We're Not the Top of the Pyramid
The indigenous world view looks at humans as being part of a circle of life rather than at the top of a pyramid, superior to all other life on earth. Matthew Hickey is Mohawk from the Six Nations First Nation and and works at Two Row Architect. In his address to the Ontario Associations of Architects at their annual conference this week he accurately pointed out how our pervasive 'pyramid shaped' world view has resulted in so much waste and careless practice in contemporary western post colonial culture. As an example he pointed toward the colossal wasted efforts as urbanizing the mouth of the Don River as Torontonians did historically, then spending billions of infrastructure dollars today fixing the problem and re-naturalizing it in order to restore the natural flood proofing processes. Matthew also pointed out that this world view has also led to humans wasting 30% of all food produced while billions go hungry.
Matthew's presentation was part of a conference session called "Many Voices in Harmony: Indigenous Storytelling Through Architecture and the Allied Arts" moderated by Eladia Smoke of Smoke Architecture. Other presenters included Danny Roy and Rebecca Baird. Danni is an Intern Architect and Planner at Brook McIlroy and a member of English River Dene Nation in Treaty 10 territory and Cree-Métis from the northern community of Sakitawak (Île-à-la-Crosse, Saskatchewan). Rebecca is a Nehiyaw Cree/Métis Artist.

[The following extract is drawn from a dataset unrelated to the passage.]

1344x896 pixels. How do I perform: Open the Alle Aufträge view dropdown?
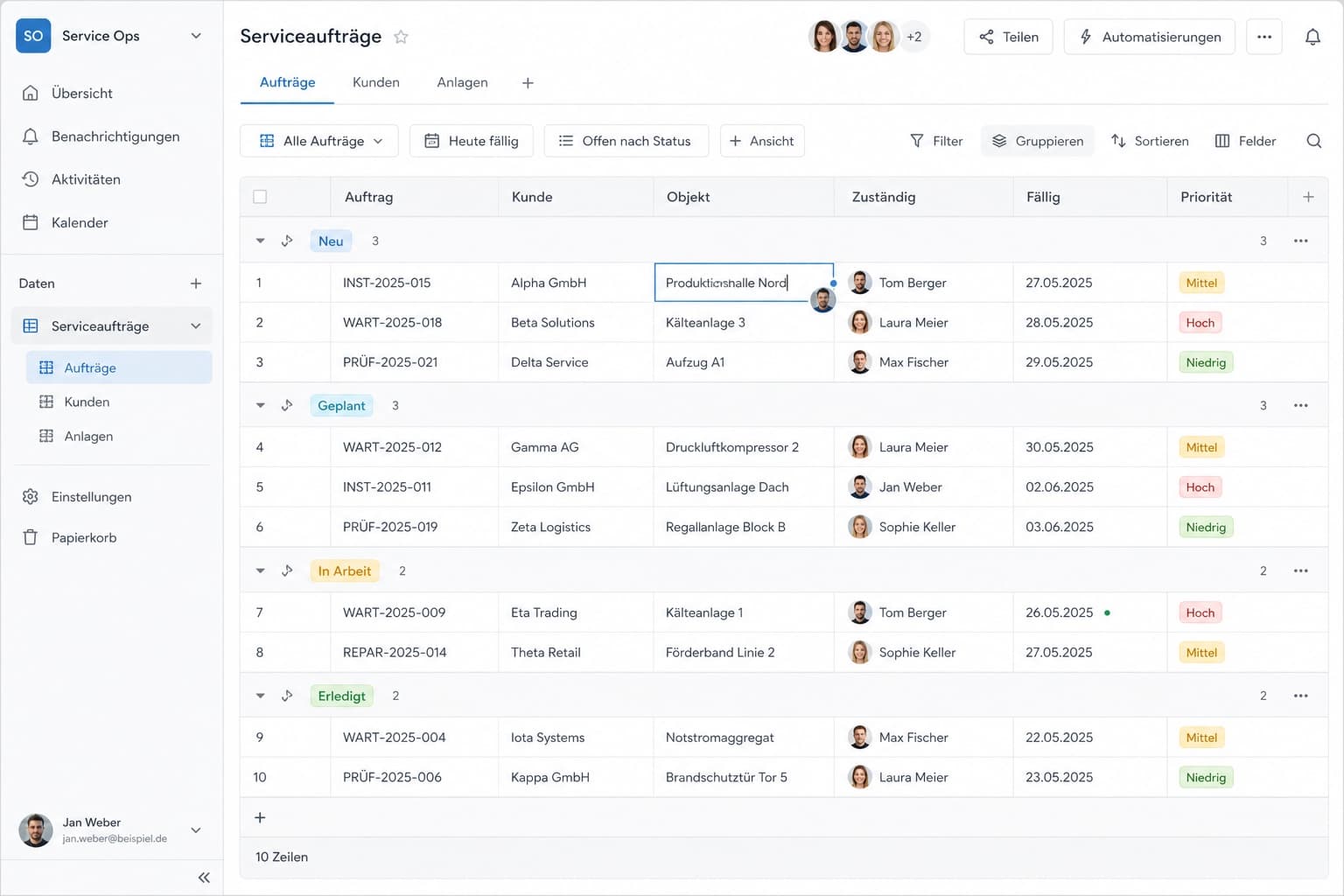coord(319,141)
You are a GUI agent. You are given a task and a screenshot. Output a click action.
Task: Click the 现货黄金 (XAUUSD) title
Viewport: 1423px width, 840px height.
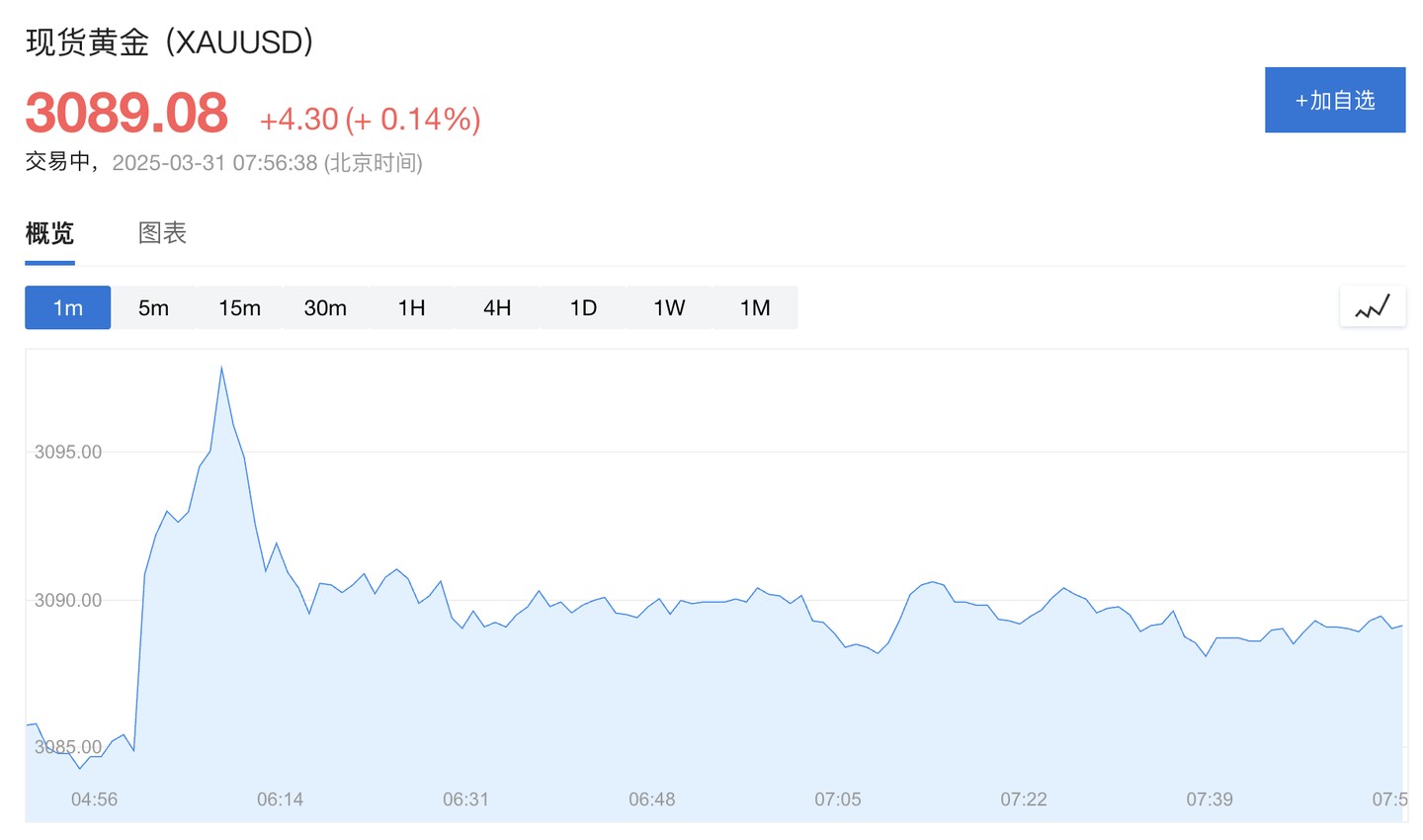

What does this idea of being a part of a circle mean for the way we live and shape the places we live? North America is in the process of a huge shift (a sea change in fact, to reference the origin of this blog's name) toward carbon reduction and improved sustainability and the indigenous peoples who's land we occupy have a lot to offer to sustainable design. We would do well to pay attention.